→ Action item
Go to the line containing "Where should I" and return it and each line after it exactly, through the end of the data below, and nothing more.

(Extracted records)
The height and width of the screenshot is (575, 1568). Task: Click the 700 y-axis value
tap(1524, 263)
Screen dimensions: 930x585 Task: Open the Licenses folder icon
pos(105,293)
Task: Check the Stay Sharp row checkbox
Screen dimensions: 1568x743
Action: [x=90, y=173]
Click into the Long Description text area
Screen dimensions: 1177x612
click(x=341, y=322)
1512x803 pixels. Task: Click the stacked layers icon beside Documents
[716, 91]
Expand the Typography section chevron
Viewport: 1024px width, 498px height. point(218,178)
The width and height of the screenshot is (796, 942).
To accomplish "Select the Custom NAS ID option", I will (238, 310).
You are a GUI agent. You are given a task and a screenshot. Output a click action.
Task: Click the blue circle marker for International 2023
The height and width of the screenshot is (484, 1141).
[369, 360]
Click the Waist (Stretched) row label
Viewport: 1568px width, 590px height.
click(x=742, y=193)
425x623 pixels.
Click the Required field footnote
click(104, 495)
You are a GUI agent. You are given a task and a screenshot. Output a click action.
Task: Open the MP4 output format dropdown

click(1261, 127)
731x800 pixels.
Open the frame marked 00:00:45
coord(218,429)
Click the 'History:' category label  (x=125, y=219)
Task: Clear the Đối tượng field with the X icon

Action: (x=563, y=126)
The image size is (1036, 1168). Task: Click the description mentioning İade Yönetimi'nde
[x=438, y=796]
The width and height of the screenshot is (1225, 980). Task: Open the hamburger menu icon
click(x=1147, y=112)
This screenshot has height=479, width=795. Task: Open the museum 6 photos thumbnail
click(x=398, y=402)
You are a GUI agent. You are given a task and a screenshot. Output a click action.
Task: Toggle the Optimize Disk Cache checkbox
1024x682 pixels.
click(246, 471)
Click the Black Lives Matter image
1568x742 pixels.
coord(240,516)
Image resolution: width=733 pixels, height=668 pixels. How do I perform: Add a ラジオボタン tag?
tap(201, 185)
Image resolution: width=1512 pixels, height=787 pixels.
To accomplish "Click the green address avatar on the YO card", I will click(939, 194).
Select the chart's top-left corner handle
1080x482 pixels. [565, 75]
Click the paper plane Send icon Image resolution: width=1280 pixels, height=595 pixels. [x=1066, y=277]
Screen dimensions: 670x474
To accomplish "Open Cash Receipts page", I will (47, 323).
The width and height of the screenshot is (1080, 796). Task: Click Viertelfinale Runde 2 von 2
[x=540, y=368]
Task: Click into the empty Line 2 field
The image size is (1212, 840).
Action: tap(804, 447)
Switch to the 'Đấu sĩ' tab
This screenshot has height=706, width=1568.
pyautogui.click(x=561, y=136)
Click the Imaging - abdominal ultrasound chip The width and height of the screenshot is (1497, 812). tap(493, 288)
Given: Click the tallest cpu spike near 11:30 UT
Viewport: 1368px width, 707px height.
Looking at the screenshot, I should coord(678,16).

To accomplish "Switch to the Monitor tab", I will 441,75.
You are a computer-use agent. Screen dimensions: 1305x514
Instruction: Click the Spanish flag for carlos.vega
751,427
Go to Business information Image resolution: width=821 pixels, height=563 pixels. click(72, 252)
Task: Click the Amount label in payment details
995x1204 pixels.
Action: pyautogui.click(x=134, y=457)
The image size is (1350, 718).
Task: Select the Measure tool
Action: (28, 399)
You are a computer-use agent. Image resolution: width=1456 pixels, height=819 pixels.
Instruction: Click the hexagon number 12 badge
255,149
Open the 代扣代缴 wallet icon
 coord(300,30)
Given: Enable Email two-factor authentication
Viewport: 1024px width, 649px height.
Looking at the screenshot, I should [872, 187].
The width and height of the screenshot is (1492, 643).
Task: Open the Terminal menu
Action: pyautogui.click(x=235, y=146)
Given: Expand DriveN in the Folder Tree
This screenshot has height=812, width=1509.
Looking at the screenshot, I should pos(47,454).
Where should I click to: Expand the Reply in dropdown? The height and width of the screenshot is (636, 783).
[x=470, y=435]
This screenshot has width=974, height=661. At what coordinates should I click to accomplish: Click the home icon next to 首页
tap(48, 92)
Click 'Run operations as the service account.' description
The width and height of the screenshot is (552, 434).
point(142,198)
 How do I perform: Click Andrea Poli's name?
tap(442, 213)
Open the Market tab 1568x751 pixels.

→ Completed exercise
Where should I click to: Expand the Reply in dropdown? The height and width of the screenshot is (636, 783).
[x=470, y=435]
This screenshot has width=974, height=661. At what coordinates should I click to accomplish: Click the home icon next to 首页
tap(48, 92)
Click 'Run operations as the service account.' description
The width and height of the screenshot is (552, 434).
point(142,198)
 How do I perform: Click Andrea Poli's name?
tap(442, 213)
Open the Market tab 1568x751 pixels.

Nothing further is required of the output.